──────── SEITE

Weltrevolution, 27. August 2018
Am 4. Nov. 1918 meuterten in Kiel an der deutschen Ostseeküste die Matrosen gegen den Befehl des Militärs, zu einer weiteren Seeschlacht auszulaufen.
Ein Siedepunkt der Unzufriedenheit, der Ablehnung des Krieges war erreicht worden. Nach 4 Jahren mörderischen Abschlachtens mit mehr als 20 Mio. Toten, unzähligen Verletzten, den verlustreichen, zermürbenden Stellungskriegen mit ihren Giftgaseinsätzen in Frankreich, der Ausmergelung und Aushungerung der arbeitenden Bevölkerung, war diese restlos kriegsmüde geworden und nicht mehr bereit, den Preis für dieses Abschlachten mit ihrem eigenen Leben zu zahlen. Die militärische Führung dagegen wollte die Fortführung des Krieges mit brutaler Repression durchsetzen und verhängte drakonische Strafen gegen die meuternden Matrosen.

────────────────
──────── BEREITGESTELLTE ANGABEN

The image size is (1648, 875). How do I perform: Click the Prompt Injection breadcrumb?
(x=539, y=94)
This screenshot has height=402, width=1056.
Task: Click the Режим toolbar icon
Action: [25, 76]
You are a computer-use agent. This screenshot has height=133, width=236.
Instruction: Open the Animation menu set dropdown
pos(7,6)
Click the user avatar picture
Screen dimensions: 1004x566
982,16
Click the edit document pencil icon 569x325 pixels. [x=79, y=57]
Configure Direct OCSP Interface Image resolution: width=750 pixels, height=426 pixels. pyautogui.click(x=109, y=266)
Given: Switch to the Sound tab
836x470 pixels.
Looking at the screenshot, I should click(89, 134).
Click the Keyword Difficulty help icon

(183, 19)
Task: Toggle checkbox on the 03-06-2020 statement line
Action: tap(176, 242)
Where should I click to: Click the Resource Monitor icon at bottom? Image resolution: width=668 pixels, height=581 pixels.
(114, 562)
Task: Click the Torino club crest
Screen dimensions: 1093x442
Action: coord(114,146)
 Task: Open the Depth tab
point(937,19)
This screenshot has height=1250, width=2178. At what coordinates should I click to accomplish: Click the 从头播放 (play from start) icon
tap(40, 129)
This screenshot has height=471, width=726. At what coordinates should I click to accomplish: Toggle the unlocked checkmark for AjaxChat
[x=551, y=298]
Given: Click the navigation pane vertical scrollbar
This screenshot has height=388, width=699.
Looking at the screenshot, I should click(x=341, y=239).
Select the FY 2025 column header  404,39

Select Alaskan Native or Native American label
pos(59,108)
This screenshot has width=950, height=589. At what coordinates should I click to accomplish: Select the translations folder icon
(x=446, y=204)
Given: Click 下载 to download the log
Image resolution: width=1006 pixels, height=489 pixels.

────────────────

[ANFORDERUNGEN]:
a) Schreib aus dem Text über den Matrosenaufstand in Kiel den Abschnitt ab, der mit den Worten "Weltrevolution, 27. August" anfängt und mit "weiteren Seeschlacht auszulaufen." aufhört.
b) Welche Datums- und Zeitangaben stehen im Text über den Matrosenaufstand in Kiel? Zähl sie alle auf.

[ANTWORTEN JE AUFGABE]:
a)
Weltrevolution, 27. August 2018
Am 4. Nov. 1918 meuterten in Kiel an der deutschen Ostseeküste die Matrosen gegen den Befehl des Militärs, zu einer weiteren Seeschlacht auszulaufen.

b)
- 27. August 2018
- 4. Nov. 1918
- 4 Jahre